Automated testing of an election cycle

You can do automated tests with the cycle.py tool in the admin directory. This requires correctly setting up admin.py first, as described earlier. You need an election configuration as base, you can use one like the one above. cycle.py looks for such a file with default name 'election.json'. You also need an agora-results configuration file to calculate results. cycle.py looks for such a file at 'config.json'. Here's an example agora-results configuration file

[
  [
    "agora_results.pipes.results.do_tallies",
    {"ignore_invalid_votes": true}
  ],
  [
    "agora_results.pipes.results.to_files",
    {"paths": ["results.json"]}
  ]
]

To run 5 cycles serially, starting with id 50

./cycle.py -t 5 -i 50

to run 5 cycles serially, casting 100 votes in each (votes duplicated)

./cycle.py -t 5 -i 50 -e 100

to run 10 cycles in parallel, using election.json as election config, config.json as agora-results config, casting 100 votes and starting at id 50:

./cycle.py -t 10 -i 50 -e 100 -c election.json -r config.json -p

Casting test votes

You can cast test votes into the ballotbox with the following steps. First, edit the encrypt.sh file and specify the correct value for variables

IVY=/root/.ivy2/cache
AGORA_HOME=..

In order to cast votes for an election, that election must be in the correct state, which is 'started'. This state implies the existence of public keys with which to encrypt votes, and also that the ballotbox will accept incoming votes. Casting votes is done in three steps, first dump the public keys

./admin.py dump_pks <election_id>

then encrypt some votes

./admin.py encrypt <election_id>

This command will look for plaintexts in the file 'votes.json' in the same directory, otherwise override with

./admin.py encrypt <election_id> --plaintexts myvotes.json

The votes.json file must be in json array following format, for example to encrypt the values '1' and '2'

[1, 2]

Once this command completes it will have placed a file 'ciphertexts_electionid' in the same directory.
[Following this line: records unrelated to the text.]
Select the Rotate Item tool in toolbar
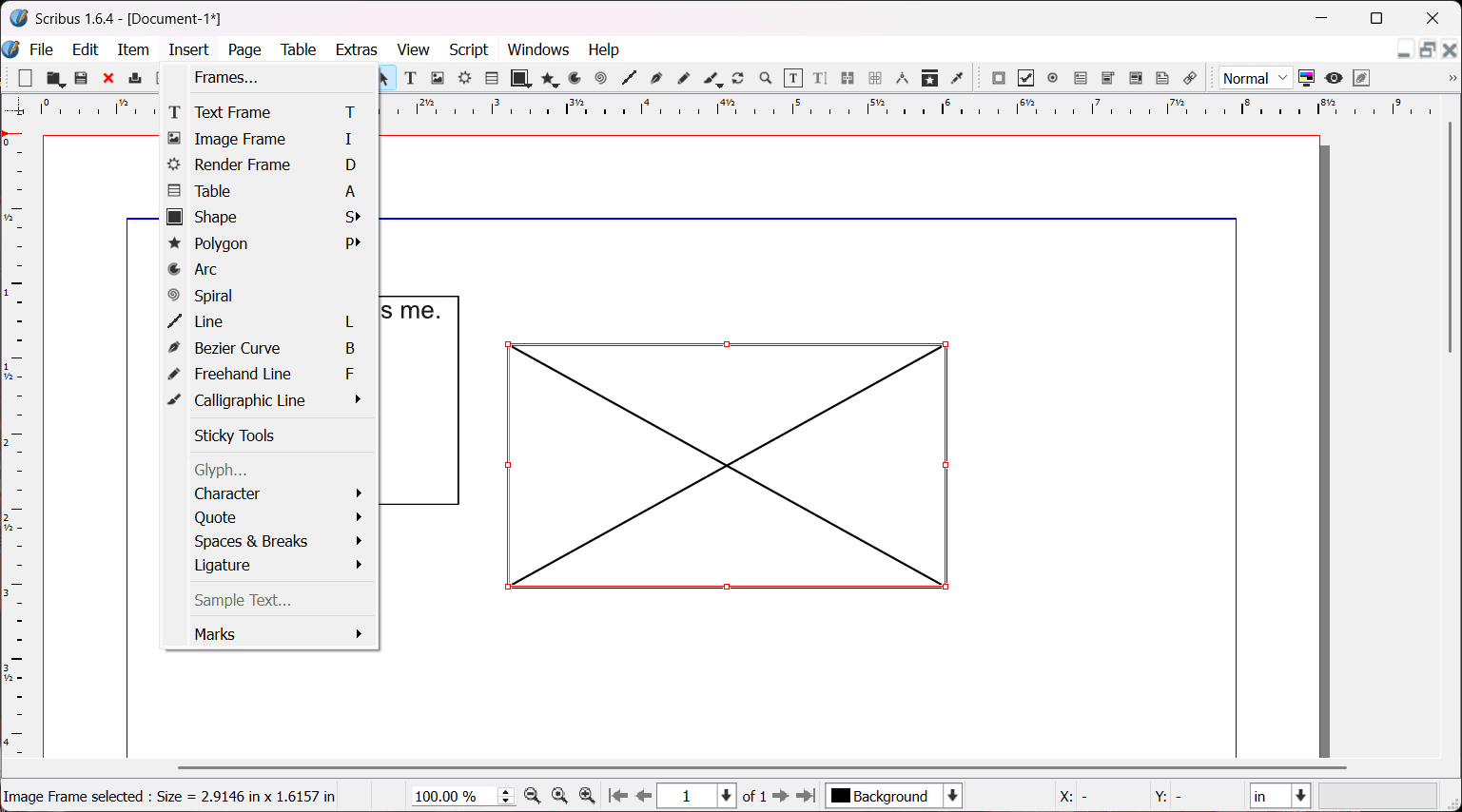 (x=738, y=79)
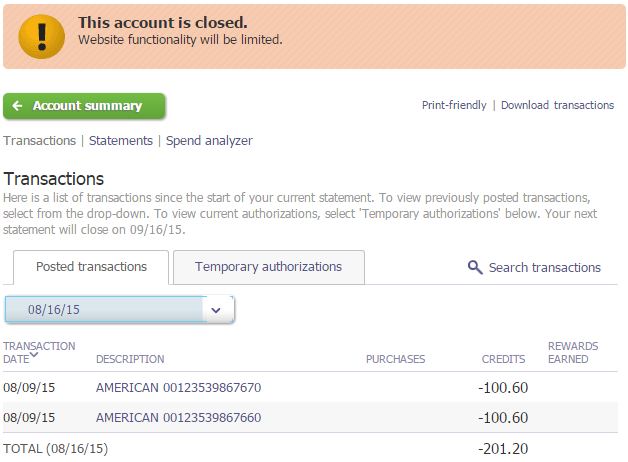Click the yellow warning exclamation icon
Viewport: 628px width, 462px height.
click(42, 34)
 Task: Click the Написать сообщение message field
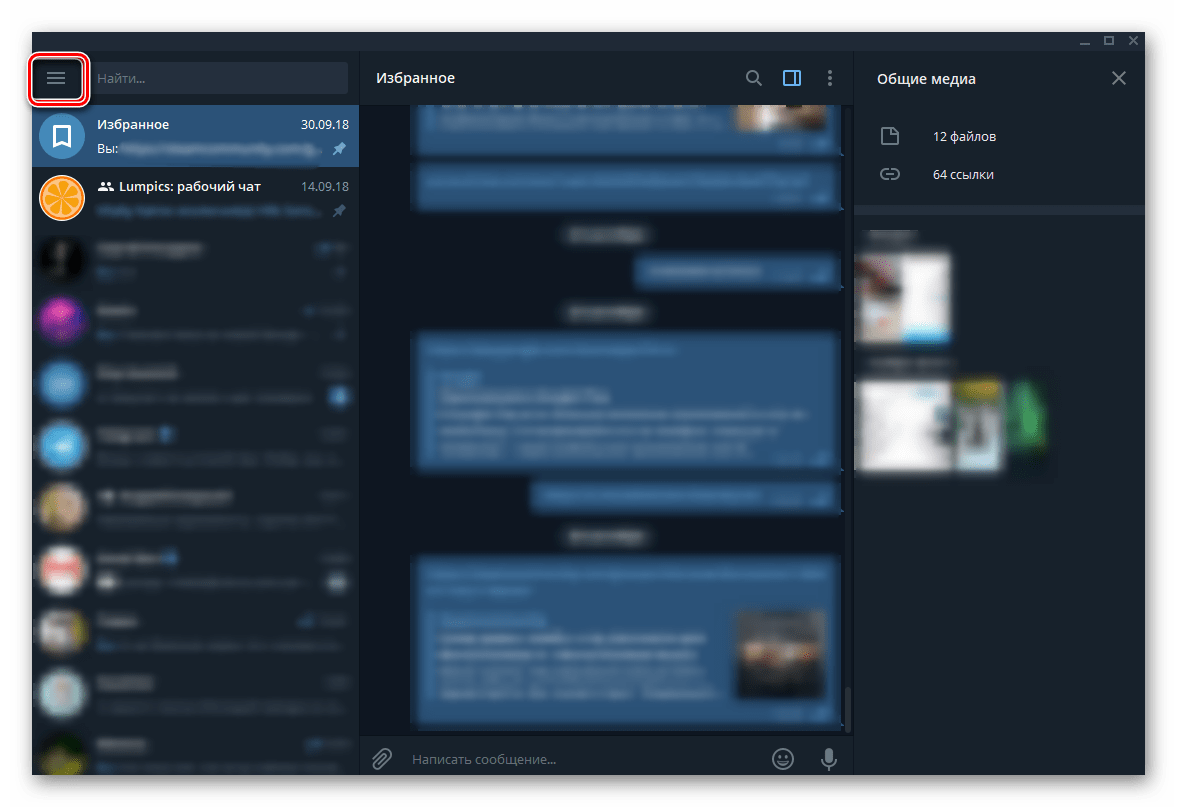click(580, 759)
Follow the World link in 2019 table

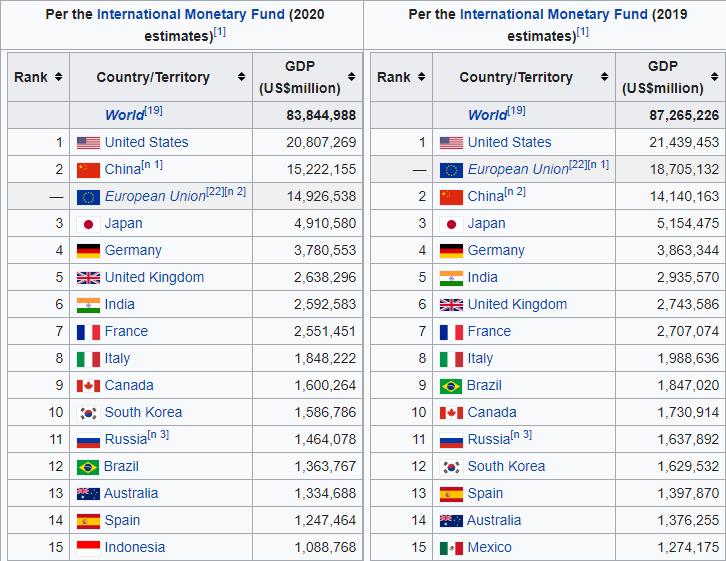pyautogui.click(x=486, y=115)
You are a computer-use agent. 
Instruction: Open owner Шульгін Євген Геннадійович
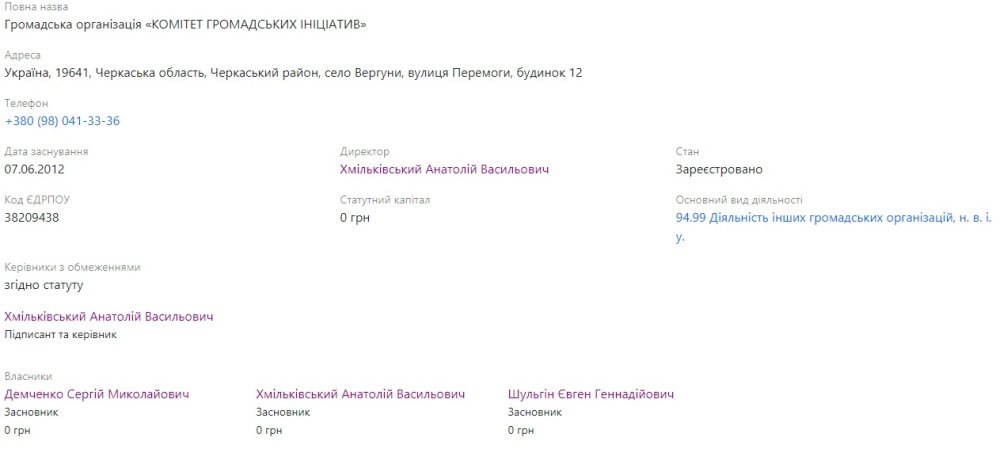click(590, 394)
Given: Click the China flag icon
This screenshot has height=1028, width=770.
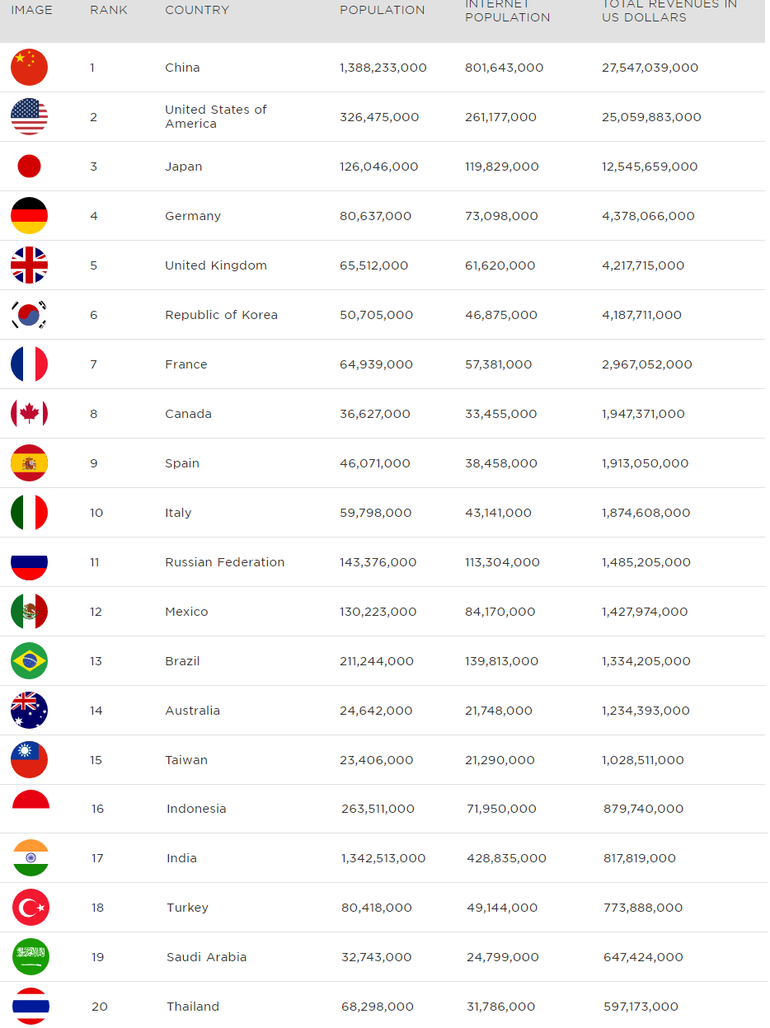Looking at the screenshot, I should 29,67.
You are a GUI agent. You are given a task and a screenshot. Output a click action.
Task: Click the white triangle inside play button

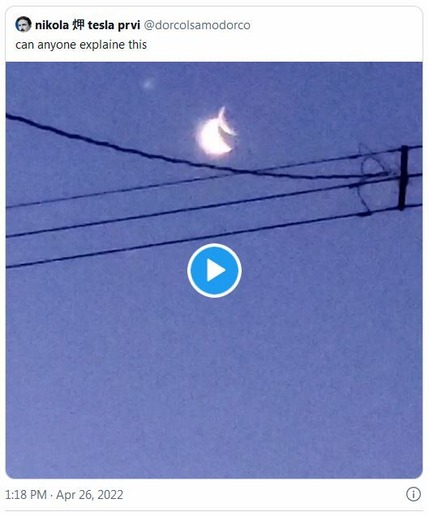click(x=216, y=270)
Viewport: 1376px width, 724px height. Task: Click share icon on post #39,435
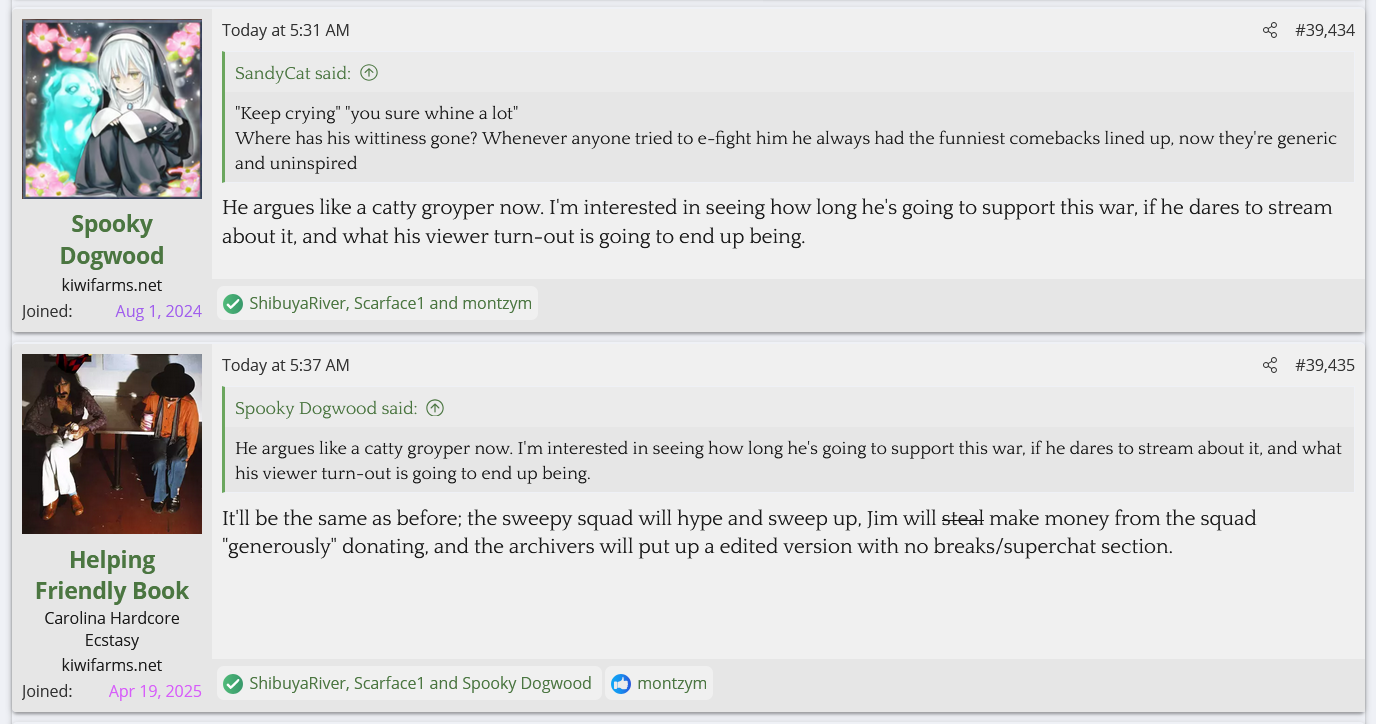1270,365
To cast the ciphertexts into the ballotbox run

./admin.py cast_votes <election_id>

which will automatically look for the ciphertexts file generated above in the same directory. You can override this location in both commands with the '--ciphertexts' switch.

Running (dev mode)

activator
run

Running (production mode)

activator
clean
stage
exit
target/universal/stage/bin/agora-elections -v

you probably want to pass in a configuration file

target/universal/stage/bin/agora-elections -Dconfig.file=/full/path/to/conf/application-prod.conf

the log will be found in

 target/universal/stage/logs/application.log

License

Copyright (C) 2015 Agora Voting SL and/or its subsidiary(-ies). Contact: [email protected]

This file is part of the agora-core-view module of the Agora Voting project.

This program is distributed in the hope that it will be useful, but WITHOUT ANY WARRANTY; without even the implied warranty of MERCHANTABILITY or FITNESS FOR A PARTICULAR PURPOSE. See the GNU General Public License for more details.

Commercial License Usage Licensees holding valid commercial Agora Voting project licenses may use this file in accordance with the commercial license agreement provided with the Software or, alternatively, in accordance with the terms contained in a written agreement between you and Agora Voting SL. For licensing terms and conditions and further information contact us at [email protected] .

GNU Affero General Public License Usage Alternatively, this file may be used under the terms of the GNU Affero General Public License version 3 as published by the Free Software Foundation and appearing in the file LICENSE.AGPL3 included in the packaging of this file, or alternatively found in http://www.gnu.org/licenses/.

External libraries This program distributes libraries from external sources. If you follow the compilation process you'll download these libraries and their respective licenses, which are compatible with our licensing.